--- ASSIGNED TASK ---
Each line of the records containing "Items" is to be copied out and returned.

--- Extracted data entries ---
§ §
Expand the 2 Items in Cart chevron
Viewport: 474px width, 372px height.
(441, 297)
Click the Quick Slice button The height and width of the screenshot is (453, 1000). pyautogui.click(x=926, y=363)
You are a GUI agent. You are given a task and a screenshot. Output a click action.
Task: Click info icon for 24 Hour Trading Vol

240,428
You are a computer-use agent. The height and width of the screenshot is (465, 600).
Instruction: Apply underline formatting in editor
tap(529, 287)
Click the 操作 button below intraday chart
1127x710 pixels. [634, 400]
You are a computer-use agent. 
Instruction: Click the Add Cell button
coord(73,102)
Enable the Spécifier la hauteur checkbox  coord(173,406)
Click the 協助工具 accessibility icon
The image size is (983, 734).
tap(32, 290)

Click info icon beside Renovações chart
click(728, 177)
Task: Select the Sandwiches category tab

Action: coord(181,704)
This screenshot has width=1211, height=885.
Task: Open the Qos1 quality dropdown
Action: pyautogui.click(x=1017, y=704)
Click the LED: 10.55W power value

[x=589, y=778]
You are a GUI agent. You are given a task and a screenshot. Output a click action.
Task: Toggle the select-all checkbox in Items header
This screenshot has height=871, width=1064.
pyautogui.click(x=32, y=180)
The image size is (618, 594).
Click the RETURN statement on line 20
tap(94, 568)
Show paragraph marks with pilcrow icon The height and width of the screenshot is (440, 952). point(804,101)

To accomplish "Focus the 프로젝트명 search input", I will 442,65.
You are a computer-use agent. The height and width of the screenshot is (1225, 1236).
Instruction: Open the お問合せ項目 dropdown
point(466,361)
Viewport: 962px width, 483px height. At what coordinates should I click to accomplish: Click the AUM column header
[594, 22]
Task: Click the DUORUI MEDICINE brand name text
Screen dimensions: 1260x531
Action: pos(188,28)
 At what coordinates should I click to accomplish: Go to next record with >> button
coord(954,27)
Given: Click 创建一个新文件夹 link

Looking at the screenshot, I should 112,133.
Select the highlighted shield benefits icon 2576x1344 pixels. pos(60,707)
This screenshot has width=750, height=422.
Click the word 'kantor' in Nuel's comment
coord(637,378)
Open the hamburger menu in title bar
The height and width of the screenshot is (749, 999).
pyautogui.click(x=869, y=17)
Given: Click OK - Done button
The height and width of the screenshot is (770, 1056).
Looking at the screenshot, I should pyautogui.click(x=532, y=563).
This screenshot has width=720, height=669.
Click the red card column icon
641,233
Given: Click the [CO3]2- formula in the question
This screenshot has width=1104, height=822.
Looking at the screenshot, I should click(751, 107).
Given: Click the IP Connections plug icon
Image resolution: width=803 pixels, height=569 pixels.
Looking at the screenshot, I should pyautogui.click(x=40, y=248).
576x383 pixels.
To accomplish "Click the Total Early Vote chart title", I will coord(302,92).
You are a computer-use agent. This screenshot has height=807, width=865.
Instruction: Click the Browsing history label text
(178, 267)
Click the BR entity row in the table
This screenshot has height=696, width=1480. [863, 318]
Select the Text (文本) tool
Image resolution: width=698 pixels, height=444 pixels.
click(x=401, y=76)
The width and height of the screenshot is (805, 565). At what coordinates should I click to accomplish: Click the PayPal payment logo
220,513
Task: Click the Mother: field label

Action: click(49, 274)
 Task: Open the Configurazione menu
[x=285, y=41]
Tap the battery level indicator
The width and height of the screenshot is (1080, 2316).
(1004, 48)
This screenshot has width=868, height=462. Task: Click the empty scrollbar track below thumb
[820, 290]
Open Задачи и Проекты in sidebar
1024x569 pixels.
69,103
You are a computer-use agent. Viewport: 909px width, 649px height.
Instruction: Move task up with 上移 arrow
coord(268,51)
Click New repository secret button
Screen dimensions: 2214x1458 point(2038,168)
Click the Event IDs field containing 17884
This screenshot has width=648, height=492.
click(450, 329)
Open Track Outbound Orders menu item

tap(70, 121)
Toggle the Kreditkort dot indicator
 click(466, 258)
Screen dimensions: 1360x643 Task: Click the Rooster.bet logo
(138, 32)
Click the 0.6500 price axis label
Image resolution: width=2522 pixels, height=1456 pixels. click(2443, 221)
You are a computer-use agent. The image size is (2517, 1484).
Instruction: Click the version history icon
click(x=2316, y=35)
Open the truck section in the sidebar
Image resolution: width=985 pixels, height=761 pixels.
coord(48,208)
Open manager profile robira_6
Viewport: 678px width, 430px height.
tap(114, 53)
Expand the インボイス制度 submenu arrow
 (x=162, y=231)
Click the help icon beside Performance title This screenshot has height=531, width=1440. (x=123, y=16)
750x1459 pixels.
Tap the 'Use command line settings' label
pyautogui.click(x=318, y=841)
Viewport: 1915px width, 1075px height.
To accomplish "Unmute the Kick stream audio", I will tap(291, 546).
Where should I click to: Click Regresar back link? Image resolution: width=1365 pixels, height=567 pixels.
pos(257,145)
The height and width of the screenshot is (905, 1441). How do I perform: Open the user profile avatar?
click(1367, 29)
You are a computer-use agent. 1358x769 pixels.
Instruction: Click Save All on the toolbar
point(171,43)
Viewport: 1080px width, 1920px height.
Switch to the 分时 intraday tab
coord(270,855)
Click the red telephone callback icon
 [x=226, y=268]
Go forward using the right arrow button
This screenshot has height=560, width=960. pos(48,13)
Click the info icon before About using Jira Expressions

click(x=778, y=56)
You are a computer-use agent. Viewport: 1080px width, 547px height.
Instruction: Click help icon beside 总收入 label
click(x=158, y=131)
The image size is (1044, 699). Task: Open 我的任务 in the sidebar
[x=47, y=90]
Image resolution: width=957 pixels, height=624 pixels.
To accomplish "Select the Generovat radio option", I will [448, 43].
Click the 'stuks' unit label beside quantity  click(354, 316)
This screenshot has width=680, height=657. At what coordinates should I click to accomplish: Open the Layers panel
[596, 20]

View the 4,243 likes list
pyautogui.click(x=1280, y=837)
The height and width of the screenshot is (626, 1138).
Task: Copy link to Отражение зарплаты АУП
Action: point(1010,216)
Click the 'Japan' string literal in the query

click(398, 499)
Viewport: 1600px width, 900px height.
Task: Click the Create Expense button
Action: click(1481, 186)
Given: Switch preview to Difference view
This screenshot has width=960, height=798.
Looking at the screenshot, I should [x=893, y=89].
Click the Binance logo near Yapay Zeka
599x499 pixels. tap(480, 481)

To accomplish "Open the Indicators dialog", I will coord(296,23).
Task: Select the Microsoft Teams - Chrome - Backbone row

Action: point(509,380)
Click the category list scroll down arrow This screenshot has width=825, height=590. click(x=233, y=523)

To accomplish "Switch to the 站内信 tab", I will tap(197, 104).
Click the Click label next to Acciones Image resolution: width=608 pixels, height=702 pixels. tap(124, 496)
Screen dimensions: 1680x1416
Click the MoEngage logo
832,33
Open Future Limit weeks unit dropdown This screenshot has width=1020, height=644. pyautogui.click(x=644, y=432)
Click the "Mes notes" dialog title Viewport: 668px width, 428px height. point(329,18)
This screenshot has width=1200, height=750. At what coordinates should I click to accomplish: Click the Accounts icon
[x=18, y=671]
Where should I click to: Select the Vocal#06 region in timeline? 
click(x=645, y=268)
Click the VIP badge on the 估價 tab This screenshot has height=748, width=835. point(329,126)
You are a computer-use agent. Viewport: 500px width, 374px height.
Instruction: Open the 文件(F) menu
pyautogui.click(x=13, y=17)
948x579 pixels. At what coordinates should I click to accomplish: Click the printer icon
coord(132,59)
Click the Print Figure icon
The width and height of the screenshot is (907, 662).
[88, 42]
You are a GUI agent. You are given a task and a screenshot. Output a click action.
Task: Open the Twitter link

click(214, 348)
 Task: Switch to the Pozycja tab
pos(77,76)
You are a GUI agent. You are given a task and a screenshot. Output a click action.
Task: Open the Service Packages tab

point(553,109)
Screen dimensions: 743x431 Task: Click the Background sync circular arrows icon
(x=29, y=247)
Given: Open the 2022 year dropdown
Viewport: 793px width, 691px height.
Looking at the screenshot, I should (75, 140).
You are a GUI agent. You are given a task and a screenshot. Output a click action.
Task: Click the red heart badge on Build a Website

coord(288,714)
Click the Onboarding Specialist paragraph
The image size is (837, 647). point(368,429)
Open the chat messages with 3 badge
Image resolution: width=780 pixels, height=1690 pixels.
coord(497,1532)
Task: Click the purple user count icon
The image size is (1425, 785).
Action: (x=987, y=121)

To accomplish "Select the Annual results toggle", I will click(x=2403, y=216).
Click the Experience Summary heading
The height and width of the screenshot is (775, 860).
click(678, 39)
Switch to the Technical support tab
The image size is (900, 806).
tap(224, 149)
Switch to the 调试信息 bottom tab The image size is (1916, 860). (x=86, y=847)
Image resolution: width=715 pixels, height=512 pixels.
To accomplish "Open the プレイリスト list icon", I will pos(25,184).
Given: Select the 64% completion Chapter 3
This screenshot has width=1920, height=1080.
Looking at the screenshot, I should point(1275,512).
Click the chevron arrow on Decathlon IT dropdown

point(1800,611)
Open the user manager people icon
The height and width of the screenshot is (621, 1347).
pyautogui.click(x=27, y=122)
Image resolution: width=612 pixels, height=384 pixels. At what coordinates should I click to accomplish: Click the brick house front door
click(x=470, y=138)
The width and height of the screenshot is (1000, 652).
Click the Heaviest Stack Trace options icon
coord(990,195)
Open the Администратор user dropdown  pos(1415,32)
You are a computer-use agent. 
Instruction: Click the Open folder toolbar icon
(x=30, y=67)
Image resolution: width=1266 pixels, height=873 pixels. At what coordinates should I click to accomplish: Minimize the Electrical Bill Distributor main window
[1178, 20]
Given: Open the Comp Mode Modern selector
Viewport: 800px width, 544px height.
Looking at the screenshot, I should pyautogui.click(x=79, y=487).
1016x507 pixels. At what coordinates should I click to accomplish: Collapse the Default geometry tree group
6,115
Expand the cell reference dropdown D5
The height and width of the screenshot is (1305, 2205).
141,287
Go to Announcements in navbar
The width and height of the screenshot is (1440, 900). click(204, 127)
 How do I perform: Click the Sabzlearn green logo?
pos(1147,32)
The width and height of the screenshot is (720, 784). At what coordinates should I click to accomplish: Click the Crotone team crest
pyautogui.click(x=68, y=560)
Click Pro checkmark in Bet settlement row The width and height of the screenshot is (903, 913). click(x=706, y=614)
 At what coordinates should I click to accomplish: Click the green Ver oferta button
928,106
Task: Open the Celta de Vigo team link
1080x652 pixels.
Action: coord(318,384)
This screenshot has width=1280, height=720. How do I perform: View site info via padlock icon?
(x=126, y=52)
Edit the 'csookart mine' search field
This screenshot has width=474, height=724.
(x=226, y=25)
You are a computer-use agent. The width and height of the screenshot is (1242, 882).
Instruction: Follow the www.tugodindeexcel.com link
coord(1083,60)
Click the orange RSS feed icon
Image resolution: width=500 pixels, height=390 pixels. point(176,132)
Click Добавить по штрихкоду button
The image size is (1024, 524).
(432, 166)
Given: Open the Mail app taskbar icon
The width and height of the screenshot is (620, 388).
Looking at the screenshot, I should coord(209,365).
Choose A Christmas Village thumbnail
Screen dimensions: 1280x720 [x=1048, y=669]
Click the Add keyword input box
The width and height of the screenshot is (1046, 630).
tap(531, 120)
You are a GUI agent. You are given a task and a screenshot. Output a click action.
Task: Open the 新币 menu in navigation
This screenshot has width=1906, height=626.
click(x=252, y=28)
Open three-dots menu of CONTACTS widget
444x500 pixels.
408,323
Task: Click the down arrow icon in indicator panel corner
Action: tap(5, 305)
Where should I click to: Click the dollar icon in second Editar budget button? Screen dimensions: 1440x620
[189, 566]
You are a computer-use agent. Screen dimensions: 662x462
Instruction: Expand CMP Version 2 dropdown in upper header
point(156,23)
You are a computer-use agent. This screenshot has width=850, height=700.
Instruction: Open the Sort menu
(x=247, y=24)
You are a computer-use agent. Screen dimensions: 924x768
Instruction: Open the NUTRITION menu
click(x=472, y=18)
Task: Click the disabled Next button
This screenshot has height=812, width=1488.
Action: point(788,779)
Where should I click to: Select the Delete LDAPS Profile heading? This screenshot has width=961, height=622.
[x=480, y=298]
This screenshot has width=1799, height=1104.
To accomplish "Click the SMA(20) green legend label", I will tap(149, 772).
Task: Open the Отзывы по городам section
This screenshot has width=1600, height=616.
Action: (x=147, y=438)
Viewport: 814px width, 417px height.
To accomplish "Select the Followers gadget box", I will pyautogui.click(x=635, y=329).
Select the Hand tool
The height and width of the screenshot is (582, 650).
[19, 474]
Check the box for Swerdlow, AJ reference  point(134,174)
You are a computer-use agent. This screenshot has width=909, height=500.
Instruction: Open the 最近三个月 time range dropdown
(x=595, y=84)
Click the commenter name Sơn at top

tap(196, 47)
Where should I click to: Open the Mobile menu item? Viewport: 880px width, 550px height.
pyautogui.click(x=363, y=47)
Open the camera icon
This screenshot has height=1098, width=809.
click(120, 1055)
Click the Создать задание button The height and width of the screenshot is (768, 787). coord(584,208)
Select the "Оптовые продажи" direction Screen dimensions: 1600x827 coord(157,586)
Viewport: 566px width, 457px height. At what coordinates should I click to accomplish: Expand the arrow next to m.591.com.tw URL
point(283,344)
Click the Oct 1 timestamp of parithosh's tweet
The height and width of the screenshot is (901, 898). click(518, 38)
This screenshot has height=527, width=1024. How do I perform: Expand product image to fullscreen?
§ §
--- WRITTEN ANSWER ---
Expand the 2 Items in Cart chevron
Task: Toggle the select-all checkbox in Items header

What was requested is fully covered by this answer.